[Dataset items]
★ ★ ★ ★

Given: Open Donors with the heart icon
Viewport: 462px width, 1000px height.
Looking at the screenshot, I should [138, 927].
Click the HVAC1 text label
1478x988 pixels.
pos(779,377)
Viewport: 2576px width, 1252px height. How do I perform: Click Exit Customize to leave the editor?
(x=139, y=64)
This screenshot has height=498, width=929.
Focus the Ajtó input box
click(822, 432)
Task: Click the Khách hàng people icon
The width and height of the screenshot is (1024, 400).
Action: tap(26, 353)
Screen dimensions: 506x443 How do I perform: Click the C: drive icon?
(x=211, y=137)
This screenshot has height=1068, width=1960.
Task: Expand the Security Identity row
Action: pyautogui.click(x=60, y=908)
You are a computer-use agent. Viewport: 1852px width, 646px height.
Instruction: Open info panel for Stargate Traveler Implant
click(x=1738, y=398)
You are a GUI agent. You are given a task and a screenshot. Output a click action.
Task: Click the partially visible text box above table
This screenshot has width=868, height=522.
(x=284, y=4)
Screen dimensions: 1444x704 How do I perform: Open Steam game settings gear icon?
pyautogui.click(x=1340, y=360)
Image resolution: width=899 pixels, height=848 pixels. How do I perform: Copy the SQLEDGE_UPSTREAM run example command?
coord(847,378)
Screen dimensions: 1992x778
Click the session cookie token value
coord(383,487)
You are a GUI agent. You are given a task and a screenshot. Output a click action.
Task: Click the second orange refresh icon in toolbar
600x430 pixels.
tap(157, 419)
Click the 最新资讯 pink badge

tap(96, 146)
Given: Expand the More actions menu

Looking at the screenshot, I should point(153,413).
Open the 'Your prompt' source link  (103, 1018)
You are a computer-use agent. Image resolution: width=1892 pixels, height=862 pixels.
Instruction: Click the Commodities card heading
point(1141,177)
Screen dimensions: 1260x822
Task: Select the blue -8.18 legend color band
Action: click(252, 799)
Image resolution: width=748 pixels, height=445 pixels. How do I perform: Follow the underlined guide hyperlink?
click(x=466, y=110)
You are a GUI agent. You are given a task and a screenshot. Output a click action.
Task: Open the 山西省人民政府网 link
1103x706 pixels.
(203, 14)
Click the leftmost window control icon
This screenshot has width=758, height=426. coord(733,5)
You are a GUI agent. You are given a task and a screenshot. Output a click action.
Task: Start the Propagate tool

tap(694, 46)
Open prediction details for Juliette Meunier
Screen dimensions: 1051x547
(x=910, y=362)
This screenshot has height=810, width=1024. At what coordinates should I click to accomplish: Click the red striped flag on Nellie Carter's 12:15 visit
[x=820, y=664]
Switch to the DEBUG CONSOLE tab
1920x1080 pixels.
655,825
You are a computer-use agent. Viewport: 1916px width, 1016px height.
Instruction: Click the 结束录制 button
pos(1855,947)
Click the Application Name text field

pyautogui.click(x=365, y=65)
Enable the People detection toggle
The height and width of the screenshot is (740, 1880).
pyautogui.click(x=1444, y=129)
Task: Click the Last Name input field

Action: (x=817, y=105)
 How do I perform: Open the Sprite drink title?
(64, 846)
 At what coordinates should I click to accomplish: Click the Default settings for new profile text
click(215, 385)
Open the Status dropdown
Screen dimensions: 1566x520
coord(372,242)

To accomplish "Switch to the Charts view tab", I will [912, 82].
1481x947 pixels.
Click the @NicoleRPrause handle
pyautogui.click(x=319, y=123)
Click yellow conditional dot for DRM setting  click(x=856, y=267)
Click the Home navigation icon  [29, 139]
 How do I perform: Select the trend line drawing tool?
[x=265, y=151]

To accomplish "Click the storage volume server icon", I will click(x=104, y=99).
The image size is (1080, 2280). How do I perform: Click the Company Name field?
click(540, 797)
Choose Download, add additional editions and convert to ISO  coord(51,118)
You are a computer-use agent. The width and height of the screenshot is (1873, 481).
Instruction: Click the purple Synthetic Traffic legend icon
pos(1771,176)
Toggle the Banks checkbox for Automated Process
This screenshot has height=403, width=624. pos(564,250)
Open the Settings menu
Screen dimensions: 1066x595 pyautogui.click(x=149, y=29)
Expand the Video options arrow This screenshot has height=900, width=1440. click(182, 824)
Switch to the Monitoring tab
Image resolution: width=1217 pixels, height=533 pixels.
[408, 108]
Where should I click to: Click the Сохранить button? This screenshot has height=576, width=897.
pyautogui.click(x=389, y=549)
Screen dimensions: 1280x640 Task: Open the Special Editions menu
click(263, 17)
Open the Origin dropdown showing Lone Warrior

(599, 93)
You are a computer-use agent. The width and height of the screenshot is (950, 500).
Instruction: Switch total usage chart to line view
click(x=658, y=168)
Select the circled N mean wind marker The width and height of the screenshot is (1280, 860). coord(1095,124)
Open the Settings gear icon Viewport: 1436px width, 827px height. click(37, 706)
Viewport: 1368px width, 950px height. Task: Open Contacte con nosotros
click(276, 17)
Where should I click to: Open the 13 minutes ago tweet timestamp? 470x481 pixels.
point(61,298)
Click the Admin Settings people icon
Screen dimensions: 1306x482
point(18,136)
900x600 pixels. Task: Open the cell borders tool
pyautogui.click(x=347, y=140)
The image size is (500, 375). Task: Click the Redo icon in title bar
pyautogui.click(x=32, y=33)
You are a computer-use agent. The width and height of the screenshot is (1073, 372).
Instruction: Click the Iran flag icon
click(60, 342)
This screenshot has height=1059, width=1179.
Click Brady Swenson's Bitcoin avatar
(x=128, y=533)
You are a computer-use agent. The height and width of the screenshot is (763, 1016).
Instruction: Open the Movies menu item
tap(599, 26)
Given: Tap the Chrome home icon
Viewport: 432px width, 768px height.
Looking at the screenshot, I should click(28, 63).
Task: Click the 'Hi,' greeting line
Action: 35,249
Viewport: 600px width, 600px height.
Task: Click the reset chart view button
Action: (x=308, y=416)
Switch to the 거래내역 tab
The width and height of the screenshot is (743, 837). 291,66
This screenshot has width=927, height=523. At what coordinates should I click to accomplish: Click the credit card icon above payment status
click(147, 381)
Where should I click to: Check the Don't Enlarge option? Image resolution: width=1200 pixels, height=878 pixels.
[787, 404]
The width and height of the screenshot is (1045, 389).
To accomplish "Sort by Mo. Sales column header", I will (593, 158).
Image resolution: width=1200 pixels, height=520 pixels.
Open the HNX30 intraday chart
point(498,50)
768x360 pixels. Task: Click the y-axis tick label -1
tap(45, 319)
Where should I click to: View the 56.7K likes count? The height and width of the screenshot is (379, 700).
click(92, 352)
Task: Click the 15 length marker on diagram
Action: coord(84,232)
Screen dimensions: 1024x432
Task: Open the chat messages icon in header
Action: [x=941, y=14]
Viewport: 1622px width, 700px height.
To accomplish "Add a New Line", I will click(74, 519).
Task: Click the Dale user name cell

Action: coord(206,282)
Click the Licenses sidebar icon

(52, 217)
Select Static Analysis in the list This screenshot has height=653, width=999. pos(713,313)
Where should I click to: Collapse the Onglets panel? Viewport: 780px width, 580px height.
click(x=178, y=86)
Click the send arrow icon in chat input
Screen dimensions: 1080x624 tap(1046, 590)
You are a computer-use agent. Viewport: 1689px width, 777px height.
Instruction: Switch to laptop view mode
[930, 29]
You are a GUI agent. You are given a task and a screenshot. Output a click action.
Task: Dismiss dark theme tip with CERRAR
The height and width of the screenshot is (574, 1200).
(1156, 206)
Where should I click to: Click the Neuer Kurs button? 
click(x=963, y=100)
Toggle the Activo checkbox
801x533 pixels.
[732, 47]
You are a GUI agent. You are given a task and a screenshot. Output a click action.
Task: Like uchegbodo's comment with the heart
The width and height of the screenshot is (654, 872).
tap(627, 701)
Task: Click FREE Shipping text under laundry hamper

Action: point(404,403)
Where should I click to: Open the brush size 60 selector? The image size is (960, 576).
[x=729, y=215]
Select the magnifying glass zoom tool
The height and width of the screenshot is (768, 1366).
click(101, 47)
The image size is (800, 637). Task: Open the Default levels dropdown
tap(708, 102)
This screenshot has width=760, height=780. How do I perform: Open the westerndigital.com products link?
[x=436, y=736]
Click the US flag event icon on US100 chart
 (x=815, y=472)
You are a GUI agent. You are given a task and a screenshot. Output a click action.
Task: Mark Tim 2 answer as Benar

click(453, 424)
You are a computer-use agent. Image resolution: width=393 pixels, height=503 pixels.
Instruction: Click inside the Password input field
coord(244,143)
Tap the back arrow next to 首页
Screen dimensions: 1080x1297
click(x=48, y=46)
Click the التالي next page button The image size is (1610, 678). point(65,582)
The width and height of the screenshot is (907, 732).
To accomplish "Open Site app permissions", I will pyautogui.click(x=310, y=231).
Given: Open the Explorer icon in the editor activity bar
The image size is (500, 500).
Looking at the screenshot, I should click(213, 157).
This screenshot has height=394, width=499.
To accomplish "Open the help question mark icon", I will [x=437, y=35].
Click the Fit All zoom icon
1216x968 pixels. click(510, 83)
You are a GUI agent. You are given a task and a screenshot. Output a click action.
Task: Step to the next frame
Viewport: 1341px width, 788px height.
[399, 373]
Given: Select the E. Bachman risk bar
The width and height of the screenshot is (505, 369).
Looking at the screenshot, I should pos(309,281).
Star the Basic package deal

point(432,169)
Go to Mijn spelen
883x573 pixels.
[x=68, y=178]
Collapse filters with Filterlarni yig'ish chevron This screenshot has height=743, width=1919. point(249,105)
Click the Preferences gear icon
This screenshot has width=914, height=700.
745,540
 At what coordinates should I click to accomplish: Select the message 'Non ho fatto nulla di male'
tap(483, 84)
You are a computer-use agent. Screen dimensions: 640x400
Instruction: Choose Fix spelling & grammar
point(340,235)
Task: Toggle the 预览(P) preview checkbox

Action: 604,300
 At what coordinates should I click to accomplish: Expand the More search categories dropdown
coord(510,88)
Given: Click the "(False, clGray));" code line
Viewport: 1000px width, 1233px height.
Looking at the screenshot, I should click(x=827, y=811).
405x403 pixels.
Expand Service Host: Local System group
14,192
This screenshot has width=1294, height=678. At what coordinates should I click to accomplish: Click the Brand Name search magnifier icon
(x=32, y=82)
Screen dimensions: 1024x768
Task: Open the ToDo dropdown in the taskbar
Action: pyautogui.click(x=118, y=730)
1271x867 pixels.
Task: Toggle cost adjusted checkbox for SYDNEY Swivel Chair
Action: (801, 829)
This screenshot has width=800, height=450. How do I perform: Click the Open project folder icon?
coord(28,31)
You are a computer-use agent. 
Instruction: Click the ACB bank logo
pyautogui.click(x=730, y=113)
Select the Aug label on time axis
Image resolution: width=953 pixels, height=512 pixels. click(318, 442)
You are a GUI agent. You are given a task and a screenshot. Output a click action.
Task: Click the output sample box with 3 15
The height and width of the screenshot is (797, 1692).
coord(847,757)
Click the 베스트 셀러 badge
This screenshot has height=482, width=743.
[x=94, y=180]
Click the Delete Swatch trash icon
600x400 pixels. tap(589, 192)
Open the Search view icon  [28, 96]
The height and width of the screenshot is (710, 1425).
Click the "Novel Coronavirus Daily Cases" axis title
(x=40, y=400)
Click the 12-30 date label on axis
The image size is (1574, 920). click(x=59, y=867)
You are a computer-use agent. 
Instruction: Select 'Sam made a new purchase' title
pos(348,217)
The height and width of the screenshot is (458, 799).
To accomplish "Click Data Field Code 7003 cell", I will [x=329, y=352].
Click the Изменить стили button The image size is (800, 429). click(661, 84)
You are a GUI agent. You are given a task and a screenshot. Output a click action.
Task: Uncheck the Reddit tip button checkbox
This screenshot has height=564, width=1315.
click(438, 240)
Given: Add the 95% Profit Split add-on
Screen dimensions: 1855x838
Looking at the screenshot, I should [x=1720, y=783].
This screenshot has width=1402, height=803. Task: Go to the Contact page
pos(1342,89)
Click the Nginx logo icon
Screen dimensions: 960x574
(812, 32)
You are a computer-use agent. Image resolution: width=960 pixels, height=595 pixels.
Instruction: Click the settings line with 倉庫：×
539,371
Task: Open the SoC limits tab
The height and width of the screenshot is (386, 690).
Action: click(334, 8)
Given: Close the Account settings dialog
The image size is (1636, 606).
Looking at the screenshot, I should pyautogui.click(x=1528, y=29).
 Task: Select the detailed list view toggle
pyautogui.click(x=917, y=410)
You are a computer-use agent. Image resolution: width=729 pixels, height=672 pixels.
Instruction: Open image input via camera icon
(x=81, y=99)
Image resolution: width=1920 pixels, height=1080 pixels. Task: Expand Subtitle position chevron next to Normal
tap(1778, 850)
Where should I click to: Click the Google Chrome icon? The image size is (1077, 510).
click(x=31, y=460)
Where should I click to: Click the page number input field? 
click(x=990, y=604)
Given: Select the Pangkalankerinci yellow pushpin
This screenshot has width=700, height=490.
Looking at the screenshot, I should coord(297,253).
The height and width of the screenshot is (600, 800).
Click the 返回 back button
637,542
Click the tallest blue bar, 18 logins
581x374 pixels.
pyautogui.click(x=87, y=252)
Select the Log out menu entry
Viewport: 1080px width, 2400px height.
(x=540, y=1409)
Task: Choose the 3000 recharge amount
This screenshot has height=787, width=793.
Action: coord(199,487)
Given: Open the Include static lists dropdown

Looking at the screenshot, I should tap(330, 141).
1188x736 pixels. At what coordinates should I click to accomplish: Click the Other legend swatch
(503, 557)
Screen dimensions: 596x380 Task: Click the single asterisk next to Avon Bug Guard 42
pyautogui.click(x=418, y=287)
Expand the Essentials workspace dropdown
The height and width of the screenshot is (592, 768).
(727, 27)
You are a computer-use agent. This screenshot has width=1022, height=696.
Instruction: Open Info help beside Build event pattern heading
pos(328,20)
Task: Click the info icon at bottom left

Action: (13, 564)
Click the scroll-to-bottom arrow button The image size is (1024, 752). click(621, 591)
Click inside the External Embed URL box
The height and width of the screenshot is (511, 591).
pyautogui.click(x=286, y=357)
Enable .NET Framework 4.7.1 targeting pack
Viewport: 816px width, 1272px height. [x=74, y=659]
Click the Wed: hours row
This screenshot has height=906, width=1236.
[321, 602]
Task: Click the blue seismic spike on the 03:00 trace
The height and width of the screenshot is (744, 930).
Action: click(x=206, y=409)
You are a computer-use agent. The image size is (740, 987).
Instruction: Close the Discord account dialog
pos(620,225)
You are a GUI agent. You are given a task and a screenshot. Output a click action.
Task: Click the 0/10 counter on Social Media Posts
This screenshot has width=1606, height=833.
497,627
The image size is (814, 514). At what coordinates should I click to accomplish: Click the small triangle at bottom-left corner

★ ★ ★ ★

Which lines above include the word "yellow"? Pick them out and copy them.

Click yellow conditional dot for DRM setting  click(x=856, y=267)
Given: Select the Pangkalankerinci yellow pushpin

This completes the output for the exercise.